# [Given data]
=== Begin Enclosure ===
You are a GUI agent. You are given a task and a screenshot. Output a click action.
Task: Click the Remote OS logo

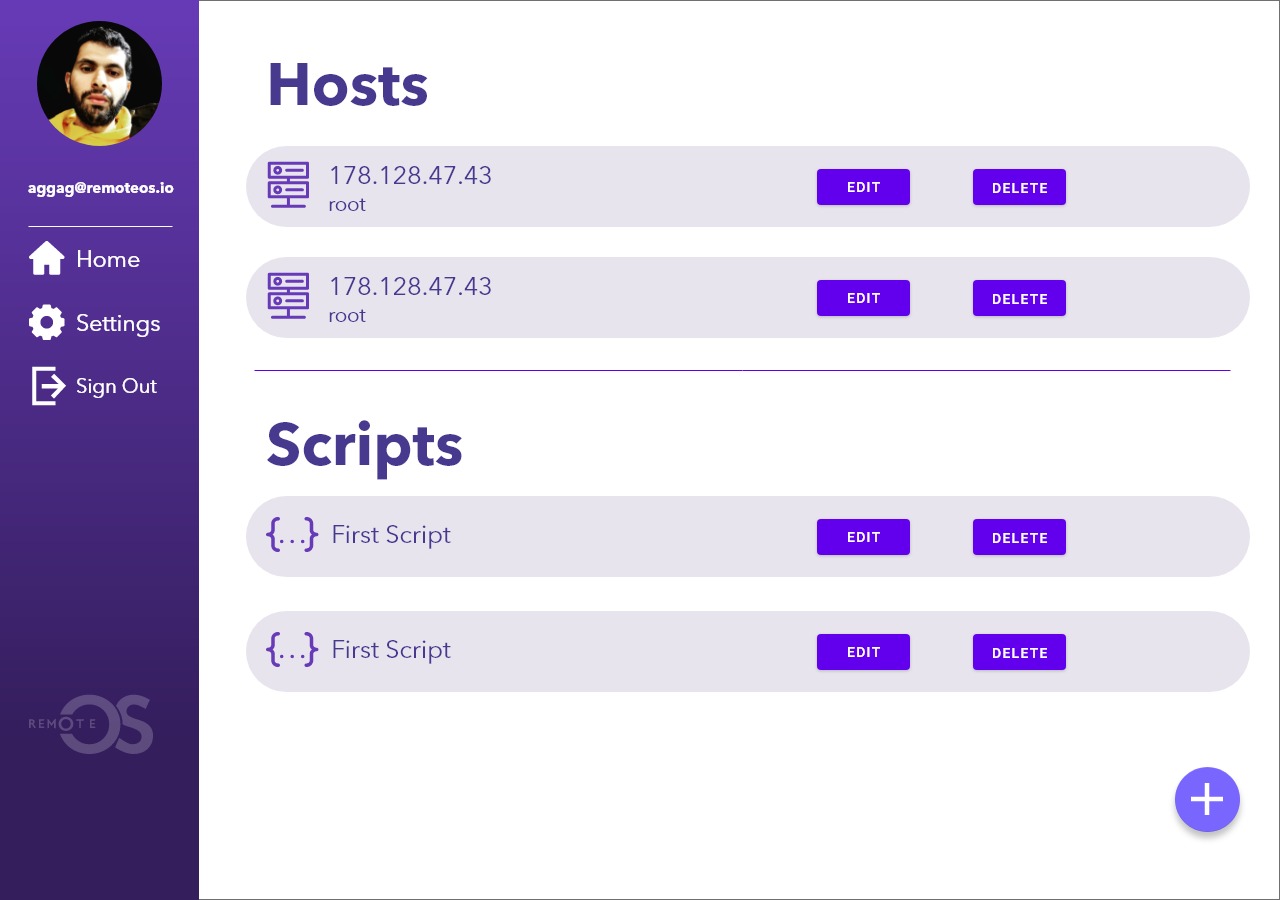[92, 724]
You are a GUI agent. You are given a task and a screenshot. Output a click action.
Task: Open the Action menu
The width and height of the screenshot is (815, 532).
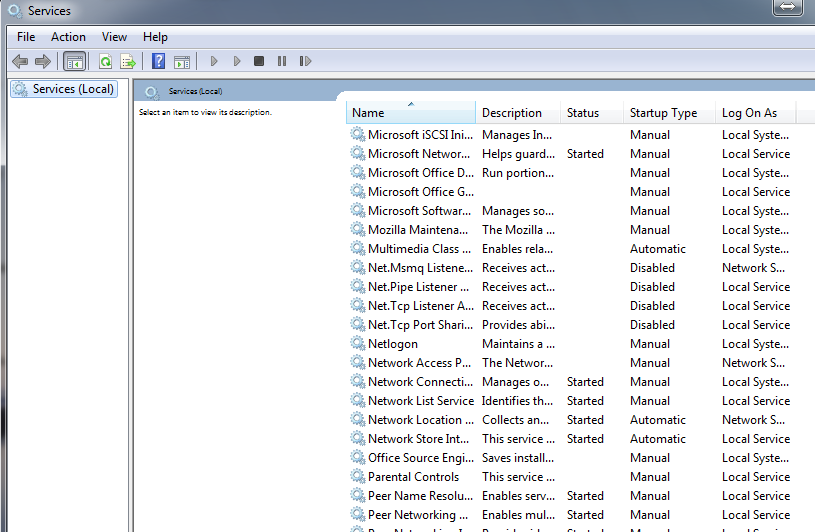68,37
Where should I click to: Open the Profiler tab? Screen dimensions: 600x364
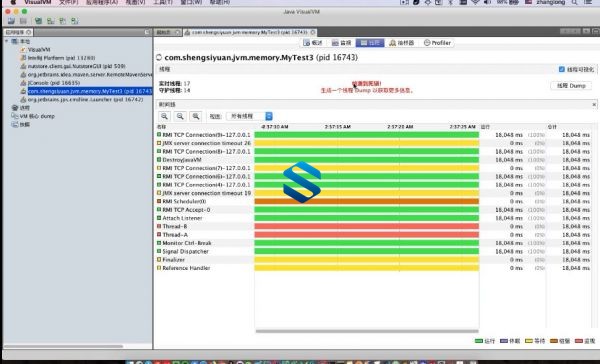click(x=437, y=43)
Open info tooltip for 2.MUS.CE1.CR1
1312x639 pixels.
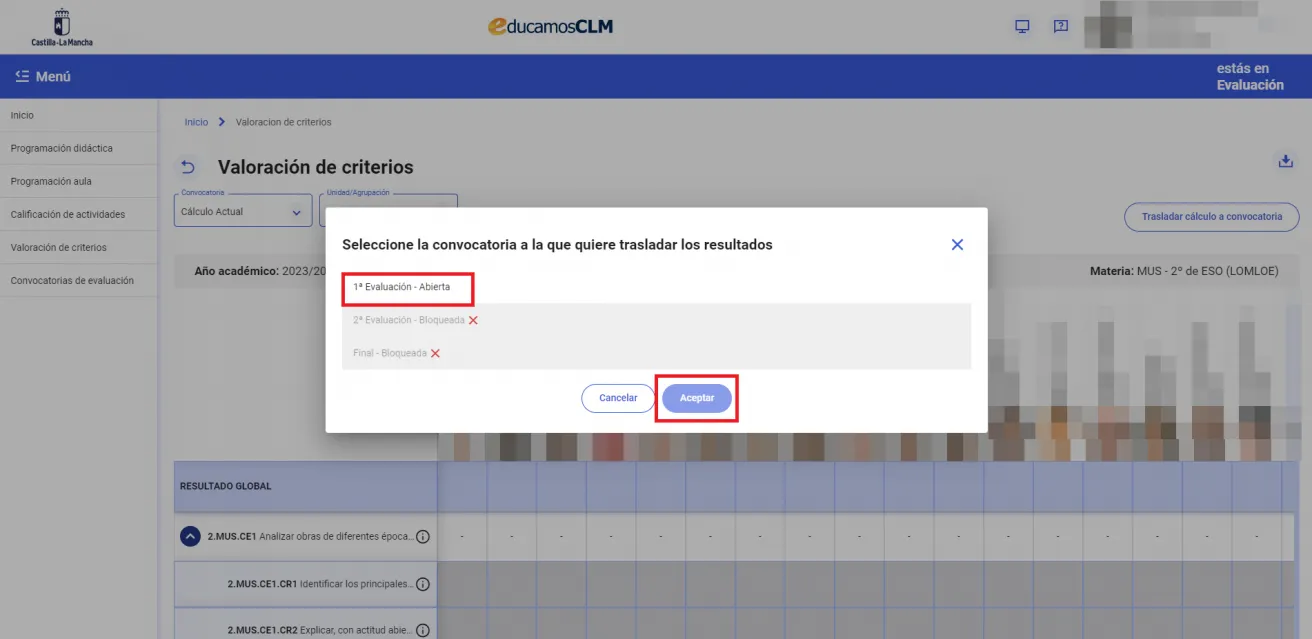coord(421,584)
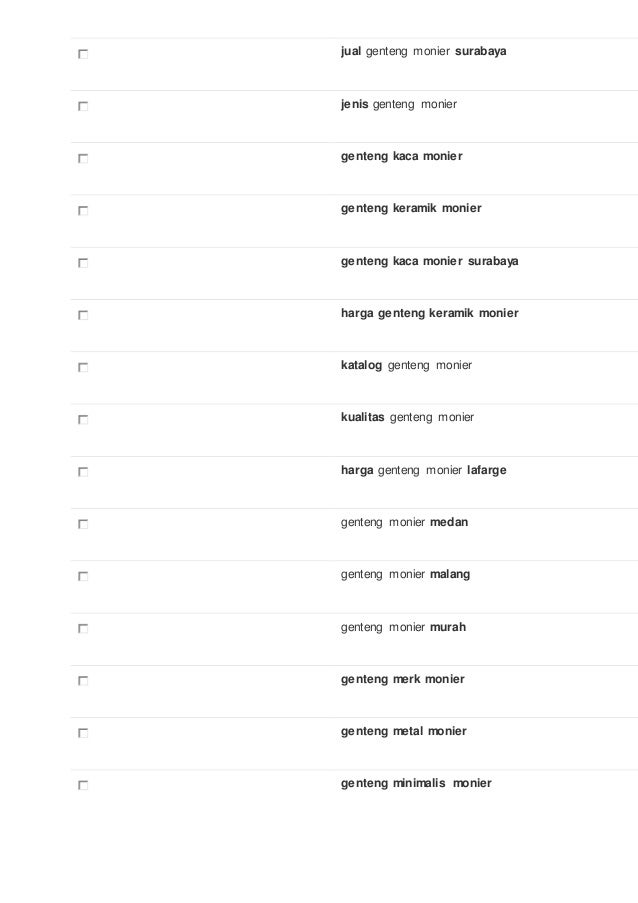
=== End Enclosure ===
# [Work request]
Please set down the lines from the one with "The width and" to the end of the entries above, exactly as they are, and drop every picture.

# [Reply]
The width and height of the screenshot is (815, 532).
68,37
Where should I click to: Open the Profiler tab? Screen dimensions: 600x364
click(x=437, y=43)
Open info tooltip for 2.MUS.CE1.CR1
1312x639 pixels.
coord(421,584)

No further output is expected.